Task instructions
Your answer must be an exact transcription of every record.

Dataset extract
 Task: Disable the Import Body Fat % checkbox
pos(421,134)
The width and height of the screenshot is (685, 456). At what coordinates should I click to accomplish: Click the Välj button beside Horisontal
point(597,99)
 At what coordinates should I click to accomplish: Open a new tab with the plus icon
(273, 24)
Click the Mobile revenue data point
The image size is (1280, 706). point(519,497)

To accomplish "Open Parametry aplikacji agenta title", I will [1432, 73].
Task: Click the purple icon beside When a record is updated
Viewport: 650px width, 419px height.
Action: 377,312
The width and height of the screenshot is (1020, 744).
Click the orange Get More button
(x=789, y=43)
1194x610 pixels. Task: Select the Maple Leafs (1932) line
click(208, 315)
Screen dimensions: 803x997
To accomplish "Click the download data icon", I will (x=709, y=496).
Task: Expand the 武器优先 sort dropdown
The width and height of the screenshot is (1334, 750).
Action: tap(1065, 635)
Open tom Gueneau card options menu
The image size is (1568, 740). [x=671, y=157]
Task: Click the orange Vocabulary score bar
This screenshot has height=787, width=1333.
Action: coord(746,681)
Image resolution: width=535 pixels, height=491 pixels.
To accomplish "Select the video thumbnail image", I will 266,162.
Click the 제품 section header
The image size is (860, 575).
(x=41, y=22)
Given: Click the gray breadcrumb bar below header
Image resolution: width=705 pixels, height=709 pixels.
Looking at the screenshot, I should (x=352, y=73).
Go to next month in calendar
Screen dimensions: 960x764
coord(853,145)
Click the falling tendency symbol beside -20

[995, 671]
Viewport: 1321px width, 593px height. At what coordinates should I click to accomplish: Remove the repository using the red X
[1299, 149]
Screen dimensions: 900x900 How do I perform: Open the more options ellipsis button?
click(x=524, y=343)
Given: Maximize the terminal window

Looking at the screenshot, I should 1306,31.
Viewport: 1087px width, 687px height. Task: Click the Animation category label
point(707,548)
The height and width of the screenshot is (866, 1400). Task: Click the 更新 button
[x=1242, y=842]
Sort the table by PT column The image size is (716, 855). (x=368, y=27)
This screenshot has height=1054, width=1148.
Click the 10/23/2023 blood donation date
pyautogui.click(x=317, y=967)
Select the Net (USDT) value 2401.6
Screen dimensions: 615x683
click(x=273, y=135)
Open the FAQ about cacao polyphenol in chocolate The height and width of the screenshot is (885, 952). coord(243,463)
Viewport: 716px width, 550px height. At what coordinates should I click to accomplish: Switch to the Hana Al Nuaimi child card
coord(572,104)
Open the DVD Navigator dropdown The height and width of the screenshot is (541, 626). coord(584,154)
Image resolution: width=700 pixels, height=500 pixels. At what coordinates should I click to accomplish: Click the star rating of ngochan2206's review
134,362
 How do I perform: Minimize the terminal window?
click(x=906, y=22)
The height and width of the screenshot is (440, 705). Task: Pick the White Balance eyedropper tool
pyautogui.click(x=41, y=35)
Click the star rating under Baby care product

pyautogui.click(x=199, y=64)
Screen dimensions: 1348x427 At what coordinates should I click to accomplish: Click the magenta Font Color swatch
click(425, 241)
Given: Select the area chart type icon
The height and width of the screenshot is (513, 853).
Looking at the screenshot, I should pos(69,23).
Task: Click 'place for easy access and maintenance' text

Task solution
 Task: Disable the Import Body Fat % checkbox
pos(421,134)
The width and height of the screenshot is (685, 456). At what coordinates should I click to accomplish: Click the Välj button beside Horisontal
point(597,99)
 At what coordinates should I click to accomplish: Open a new tab with the plus icon
(273, 24)
Click the Mobile revenue data point
The image size is (1280, 706). point(519,497)

To accomplish "Open Parametry aplikacji agenta title", I will [1432, 73].
Task: Click the purple icon beside When a record is updated
Viewport: 650px width, 419px height.
Action: 377,312
The width and height of the screenshot is (1020, 744).
Click the orange Get More button
(x=789, y=43)
1194x610 pixels. Task: Select the Maple Leafs (1932) line
click(208, 315)
Screen dimensions: 803x997
To accomplish "Click the download data icon", I will (x=709, y=496).
Task: Expand the 武器优先 sort dropdown
The width and height of the screenshot is (1334, 750).
Action: tap(1065, 635)
Open tom Gueneau card options menu
The image size is (1568, 740). [x=671, y=157]
Task: Click the orange Vocabulary score bar
This screenshot has height=787, width=1333.
Action: coord(746,681)
Image resolution: width=535 pixels, height=491 pixels.
To accomplish "Select the video thumbnail image", I will 266,162.
Click the 제품 section header
The image size is (860, 575).
(x=41, y=22)
Given: Click the gray breadcrumb bar below header
Image resolution: width=705 pixels, height=709 pixels.
Looking at the screenshot, I should (x=352, y=73).
Go to next month in calendar
Screen dimensions: 960x764
coord(853,145)
Click the falling tendency symbol beside -20

[995, 671]
Viewport: 1321px width, 593px height. At what coordinates should I click to accomplish: Remove the repository using the red X
[1299, 149]
Screen dimensions: 900x900 How do I perform: Open the more options ellipsis button?
click(x=524, y=343)
Given: Maximize the terminal window

Looking at the screenshot, I should 1306,31.
Viewport: 1087px width, 687px height. Task: Click the Animation category label
point(707,548)
The height and width of the screenshot is (866, 1400). Task: Click the 更新 button
[x=1242, y=842]
Sort the table by PT column The image size is (716, 855). (x=368, y=27)
This screenshot has height=1054, width=1148.
Click the 10/23/2023 blood donation date
pyautogui.click(x=317, y=967)
Select the Net (USDT) value 2401.6
Screen dimensions: 615x683
click(x=273, y=135)
Open the FAQ about cacao polyphenol in chocolate The height and width of the screenshot is (885, 952). coord(243,463)
Viewport: 716px width, 550px height. At what coordinates should I click to accomplish: Switch to the Hana Al Nuaimi child card
coord(572,104)
Open the DVD Navigator dropdown The height and width of the screenshot is (541, 626). coord(584,154)
Image resolution: width=700 pixels, height=500 pixels. At what coordinates should I click to accomplish: Click the star rating of ngochan2206's review
134,362
 How do I perform: Minimize the terminal window?
click(x=906, y=22)
The height and width of the screenshot is (440, 705). Task: Pick the White Balance eyedropper tool
pyautogui.click(x=41, y=35)
Click the star rating under Baby care product

pyautogui.click(x=199, y=64)
Screen dimensions: 1348x427 At what coordinates should I click to accomplish: Click the magenta Font Color swatch
click(425, 241)
Given: Select the area chart type icon
The height and width of the screenshot is (513, 853).
Looking at the screenshot, I should pos(69,23).
Task: Click 'place for easy access and maintenance' text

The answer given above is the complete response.